Recently, in grid-connected Photovoltaic (PV) systems, the modular cascaded H-bridge Multilevel PV Inverters (MLPVIs) has attracted many researchers because of high-quality output waveform with each semiconductor device operating at the lower switching frequency and a possibility to reach high-voltage without using the step-up transformer in high-voltage grid-connected PV systems, which reduce the system cost. The inverter is one of the most unreliable parts of the PV system operating in different environmental conditions, and the MLPVI requires more number of power semiconductor switches, which increases the probability of failure. In order to provide reliable operation, it is important to predict the lifetime of an inverter by considering the mission profile. This paper mainly concentrates on the lifetime estimation of the modular cascaded H-bridge MLPVI by considering the mission profile.
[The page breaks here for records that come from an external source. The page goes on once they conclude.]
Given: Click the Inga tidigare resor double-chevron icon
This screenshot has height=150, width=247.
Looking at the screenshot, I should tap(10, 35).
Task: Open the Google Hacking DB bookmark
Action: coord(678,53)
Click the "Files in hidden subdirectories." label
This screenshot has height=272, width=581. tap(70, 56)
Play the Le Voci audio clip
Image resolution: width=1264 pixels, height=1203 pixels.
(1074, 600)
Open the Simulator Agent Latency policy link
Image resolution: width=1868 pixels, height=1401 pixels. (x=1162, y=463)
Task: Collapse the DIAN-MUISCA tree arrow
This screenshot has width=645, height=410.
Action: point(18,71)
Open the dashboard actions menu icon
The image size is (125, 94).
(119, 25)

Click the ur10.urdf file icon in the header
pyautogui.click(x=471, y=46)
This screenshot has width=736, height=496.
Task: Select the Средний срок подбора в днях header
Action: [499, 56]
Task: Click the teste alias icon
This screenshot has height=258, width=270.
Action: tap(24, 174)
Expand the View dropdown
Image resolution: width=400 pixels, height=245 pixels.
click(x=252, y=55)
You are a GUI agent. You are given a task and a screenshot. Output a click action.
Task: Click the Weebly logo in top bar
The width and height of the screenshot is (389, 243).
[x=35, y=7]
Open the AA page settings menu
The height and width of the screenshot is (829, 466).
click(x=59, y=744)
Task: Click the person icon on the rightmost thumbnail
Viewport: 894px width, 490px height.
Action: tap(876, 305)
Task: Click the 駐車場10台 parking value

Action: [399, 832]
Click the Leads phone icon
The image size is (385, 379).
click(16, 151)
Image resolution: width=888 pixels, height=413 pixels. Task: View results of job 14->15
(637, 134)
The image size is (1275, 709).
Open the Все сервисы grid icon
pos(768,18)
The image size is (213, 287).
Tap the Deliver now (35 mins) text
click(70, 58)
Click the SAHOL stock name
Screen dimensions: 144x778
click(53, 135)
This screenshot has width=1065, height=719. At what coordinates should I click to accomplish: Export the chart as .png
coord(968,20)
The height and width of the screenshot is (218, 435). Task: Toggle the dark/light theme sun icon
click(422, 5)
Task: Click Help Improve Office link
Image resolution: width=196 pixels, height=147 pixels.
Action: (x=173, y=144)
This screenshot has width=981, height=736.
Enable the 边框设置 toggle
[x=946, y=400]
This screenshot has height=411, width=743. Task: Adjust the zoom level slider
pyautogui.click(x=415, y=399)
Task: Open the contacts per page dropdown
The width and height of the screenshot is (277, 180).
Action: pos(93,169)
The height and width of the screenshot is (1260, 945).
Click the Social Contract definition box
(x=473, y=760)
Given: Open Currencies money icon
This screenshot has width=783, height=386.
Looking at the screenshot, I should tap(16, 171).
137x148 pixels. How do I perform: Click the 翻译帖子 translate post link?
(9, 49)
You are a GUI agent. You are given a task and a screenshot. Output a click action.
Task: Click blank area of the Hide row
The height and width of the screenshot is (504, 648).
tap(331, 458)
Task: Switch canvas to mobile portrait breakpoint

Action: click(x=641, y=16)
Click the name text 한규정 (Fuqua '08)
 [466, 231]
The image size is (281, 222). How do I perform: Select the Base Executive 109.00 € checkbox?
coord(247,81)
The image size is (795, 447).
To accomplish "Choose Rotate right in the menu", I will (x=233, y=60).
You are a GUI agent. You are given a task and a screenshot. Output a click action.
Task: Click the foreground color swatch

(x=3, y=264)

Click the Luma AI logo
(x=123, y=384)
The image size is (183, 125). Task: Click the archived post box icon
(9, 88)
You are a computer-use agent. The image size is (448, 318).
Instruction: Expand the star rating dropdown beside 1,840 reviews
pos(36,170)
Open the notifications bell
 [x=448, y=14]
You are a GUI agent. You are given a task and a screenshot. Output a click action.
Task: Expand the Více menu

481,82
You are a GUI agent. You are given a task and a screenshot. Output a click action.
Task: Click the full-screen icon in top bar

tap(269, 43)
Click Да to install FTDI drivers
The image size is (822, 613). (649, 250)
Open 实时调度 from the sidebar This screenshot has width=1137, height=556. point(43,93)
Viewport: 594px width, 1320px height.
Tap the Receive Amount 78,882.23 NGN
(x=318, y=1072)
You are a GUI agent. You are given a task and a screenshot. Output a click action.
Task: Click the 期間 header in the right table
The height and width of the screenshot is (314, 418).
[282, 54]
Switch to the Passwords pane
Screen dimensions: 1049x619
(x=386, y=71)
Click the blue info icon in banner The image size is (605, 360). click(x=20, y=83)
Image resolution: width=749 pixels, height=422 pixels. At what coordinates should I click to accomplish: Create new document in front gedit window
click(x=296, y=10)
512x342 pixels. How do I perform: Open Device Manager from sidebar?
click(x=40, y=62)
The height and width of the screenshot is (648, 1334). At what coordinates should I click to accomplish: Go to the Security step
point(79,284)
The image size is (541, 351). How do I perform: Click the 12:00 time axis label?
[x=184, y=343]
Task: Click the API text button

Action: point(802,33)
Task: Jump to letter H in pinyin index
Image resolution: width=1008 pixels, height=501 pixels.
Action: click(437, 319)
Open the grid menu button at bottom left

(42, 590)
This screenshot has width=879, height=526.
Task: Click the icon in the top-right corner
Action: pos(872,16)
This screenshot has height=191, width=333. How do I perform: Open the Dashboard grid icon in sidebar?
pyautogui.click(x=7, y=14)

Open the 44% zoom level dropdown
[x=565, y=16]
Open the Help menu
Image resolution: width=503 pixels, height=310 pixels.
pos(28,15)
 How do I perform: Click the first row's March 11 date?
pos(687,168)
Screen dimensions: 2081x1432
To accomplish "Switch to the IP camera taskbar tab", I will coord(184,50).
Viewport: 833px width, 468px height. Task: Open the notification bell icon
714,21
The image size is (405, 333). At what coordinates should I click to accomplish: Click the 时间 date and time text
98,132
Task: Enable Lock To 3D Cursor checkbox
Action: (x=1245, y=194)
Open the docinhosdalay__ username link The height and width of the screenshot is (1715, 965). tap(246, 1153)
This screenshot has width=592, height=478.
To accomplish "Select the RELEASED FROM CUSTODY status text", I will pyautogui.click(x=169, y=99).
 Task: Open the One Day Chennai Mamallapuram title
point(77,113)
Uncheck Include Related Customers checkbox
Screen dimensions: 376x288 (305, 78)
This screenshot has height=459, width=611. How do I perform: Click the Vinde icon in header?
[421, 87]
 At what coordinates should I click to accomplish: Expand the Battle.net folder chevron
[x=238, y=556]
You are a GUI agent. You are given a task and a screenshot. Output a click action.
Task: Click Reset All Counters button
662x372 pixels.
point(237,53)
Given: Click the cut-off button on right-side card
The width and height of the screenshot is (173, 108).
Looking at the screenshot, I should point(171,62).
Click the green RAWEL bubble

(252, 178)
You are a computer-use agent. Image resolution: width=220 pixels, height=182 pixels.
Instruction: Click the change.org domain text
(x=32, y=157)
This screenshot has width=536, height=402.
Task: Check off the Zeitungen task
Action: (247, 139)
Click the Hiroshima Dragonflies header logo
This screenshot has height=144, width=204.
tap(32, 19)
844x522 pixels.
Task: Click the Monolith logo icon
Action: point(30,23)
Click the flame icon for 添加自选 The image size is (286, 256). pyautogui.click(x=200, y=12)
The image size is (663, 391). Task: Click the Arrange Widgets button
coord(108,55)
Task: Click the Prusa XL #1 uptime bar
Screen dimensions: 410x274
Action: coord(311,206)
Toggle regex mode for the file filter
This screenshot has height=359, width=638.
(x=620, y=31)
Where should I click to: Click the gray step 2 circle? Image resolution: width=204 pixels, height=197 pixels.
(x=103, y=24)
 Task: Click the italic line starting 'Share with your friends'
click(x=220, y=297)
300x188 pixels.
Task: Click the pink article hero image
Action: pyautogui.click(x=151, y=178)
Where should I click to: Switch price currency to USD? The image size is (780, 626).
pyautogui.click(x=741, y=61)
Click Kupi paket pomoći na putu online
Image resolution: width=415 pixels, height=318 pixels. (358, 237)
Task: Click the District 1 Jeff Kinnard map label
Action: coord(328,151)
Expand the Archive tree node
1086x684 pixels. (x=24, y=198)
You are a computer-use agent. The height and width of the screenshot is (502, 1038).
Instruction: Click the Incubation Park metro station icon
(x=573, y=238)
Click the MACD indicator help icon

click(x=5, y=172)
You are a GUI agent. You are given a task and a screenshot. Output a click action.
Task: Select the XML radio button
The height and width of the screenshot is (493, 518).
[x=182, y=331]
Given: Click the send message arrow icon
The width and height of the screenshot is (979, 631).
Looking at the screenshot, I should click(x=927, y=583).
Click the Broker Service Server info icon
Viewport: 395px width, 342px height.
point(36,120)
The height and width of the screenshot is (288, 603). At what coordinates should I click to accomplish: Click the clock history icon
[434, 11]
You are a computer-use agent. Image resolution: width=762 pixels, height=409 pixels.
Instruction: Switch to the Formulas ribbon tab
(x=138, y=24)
The power loss calculation and electro-thermal analysis have been conducted to unveil the thermal loading of MLPVI. A cycle counting algorithm has been applied to recognize the mean junction temperature and amplitude of the temperature swings of each thermal cycle. A Monte Carlo analysis is used to obtain the lifetime distribution of the power devices by considering the parameter variation. At last, the lifetime of a 5-kW grid-connected 1-phase, 5-level modular cascaded H-bridge MLPVI is studied based on the lifetime models of power devices.